→ Data items
● ● ● ●
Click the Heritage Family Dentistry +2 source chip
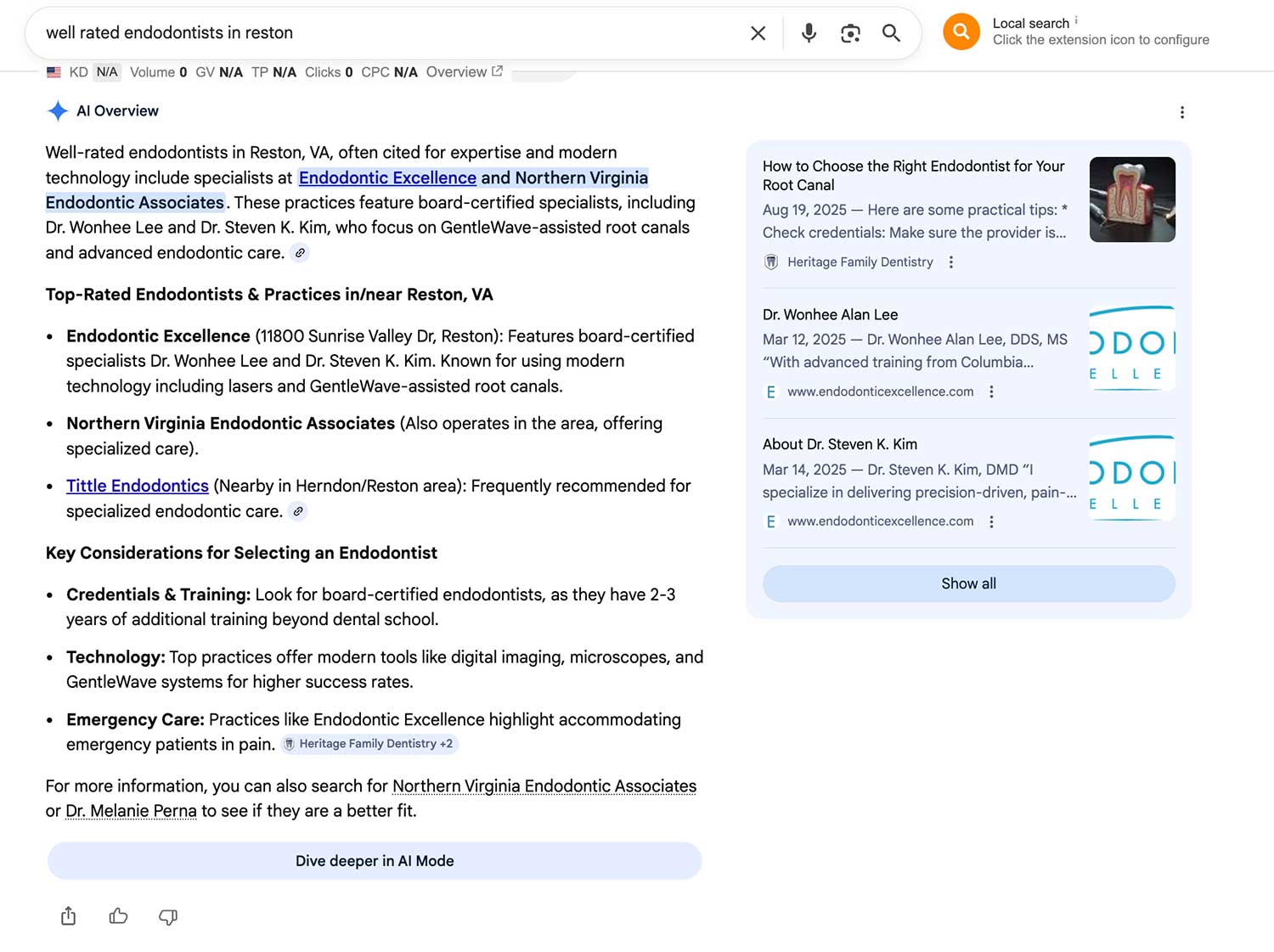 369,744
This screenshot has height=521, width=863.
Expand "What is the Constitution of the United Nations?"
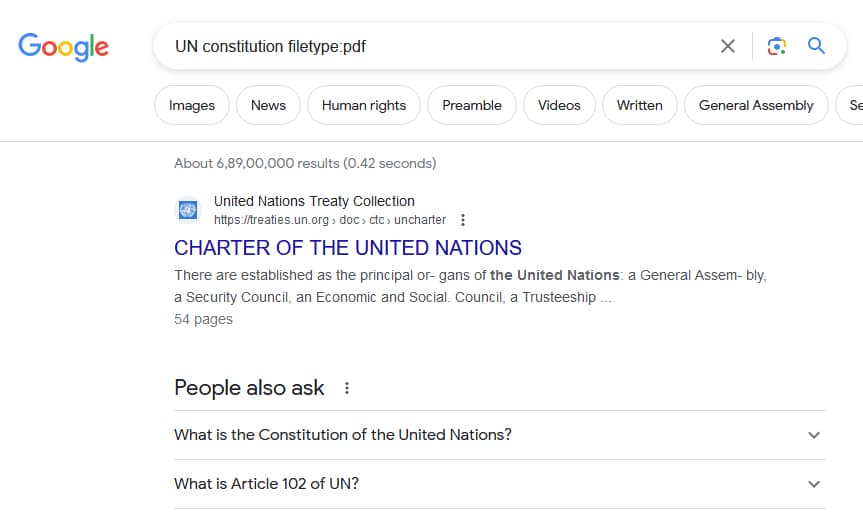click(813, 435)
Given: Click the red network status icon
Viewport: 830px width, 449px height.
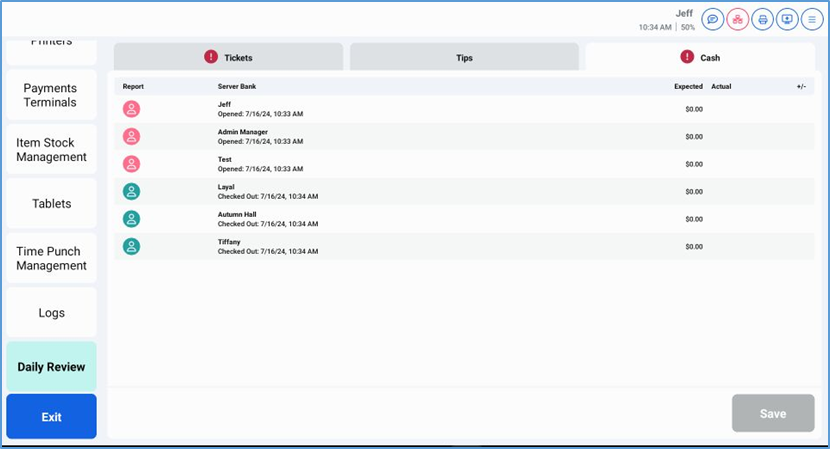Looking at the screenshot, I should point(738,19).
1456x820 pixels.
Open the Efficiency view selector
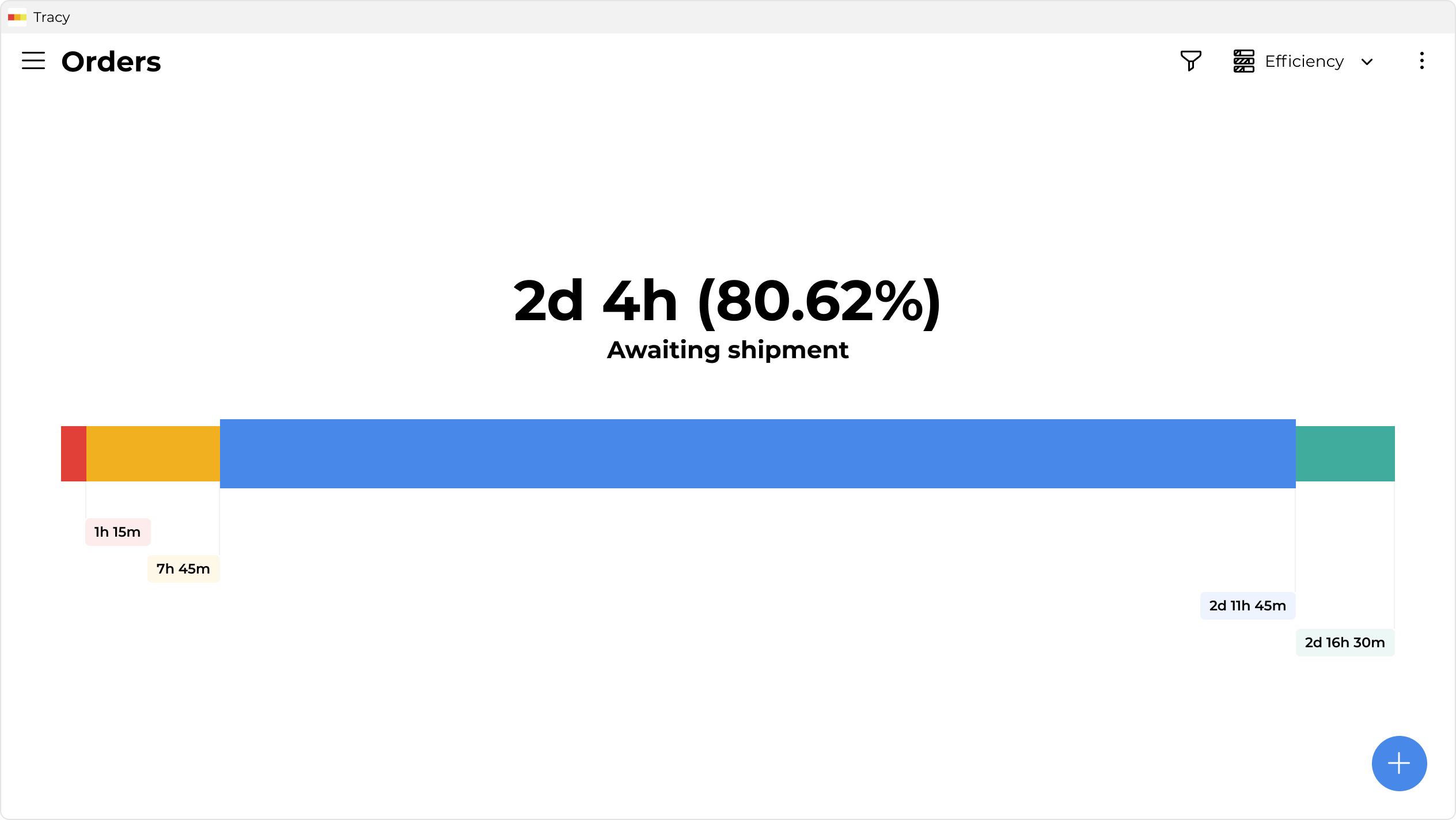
● ● ● ●
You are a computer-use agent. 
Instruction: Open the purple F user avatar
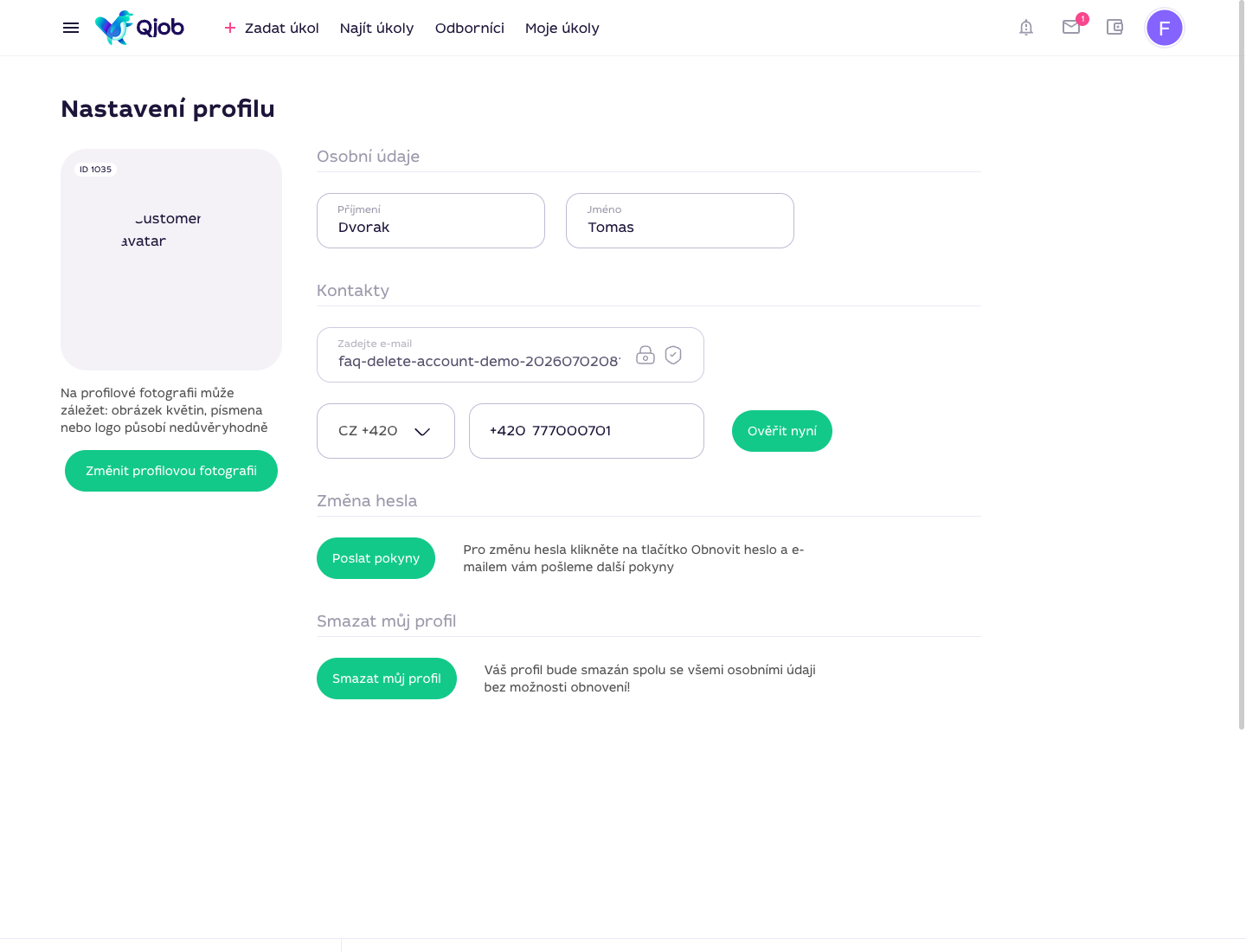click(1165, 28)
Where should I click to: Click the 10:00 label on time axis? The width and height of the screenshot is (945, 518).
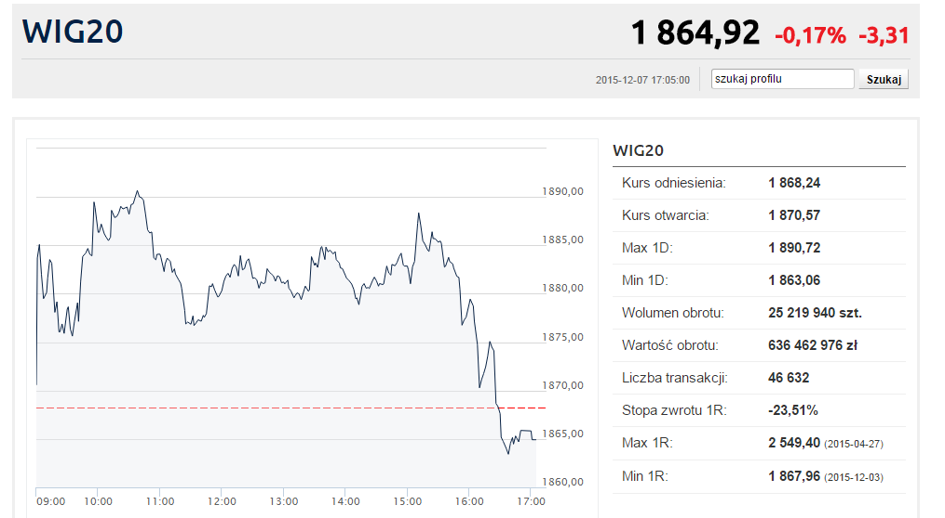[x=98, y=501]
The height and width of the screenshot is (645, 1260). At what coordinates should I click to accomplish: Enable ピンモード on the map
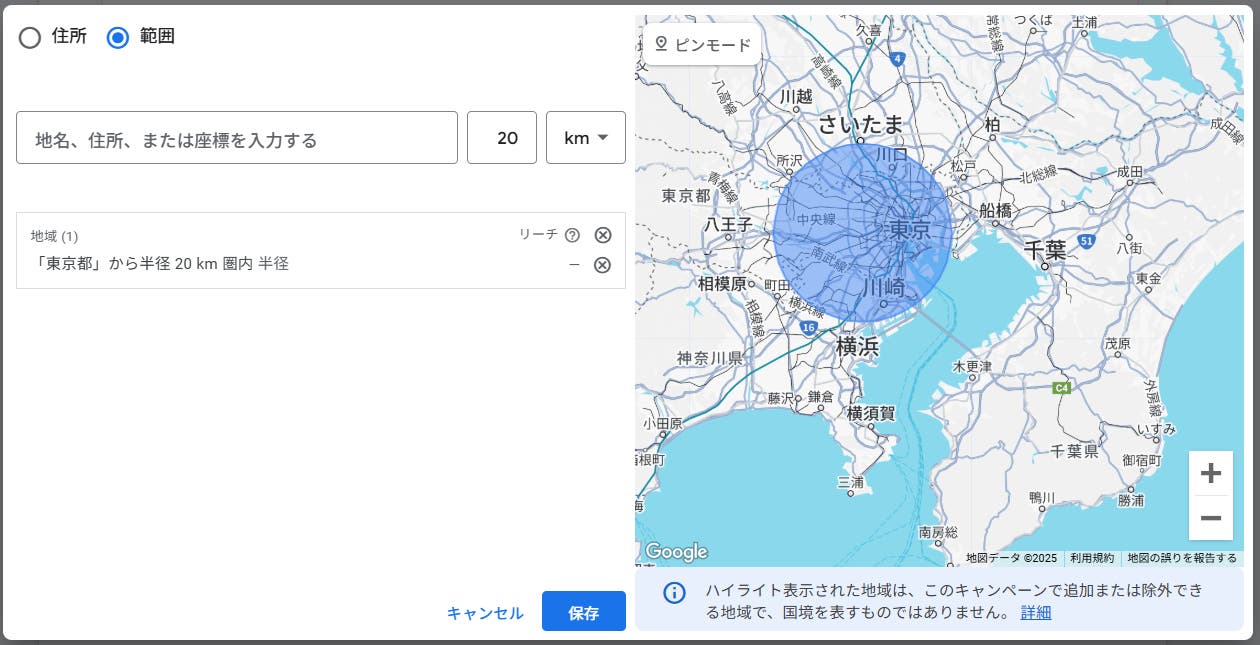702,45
● ● ● ●
→ WHAT TO PRODUCE
Once the line with "Click the Heritage" has been found above, output that line and every later line exactly, stopping after the line with "Open the Efficiency view selector", and omit the pictures.

→ TASK OUTPUT
Click the Heritage Family Dentistry +2 source chip
 369,744
This screenshot has height=521, width=863.
Expand "What is the Constitution of the United Nations?"
click(813, 435)
Given: Click the red network status icon
Viewport: 830px width, 449px height.
Looking at the screenshot, I should point(738,19).
1456x820 pixels.
Open the Efficiency view selector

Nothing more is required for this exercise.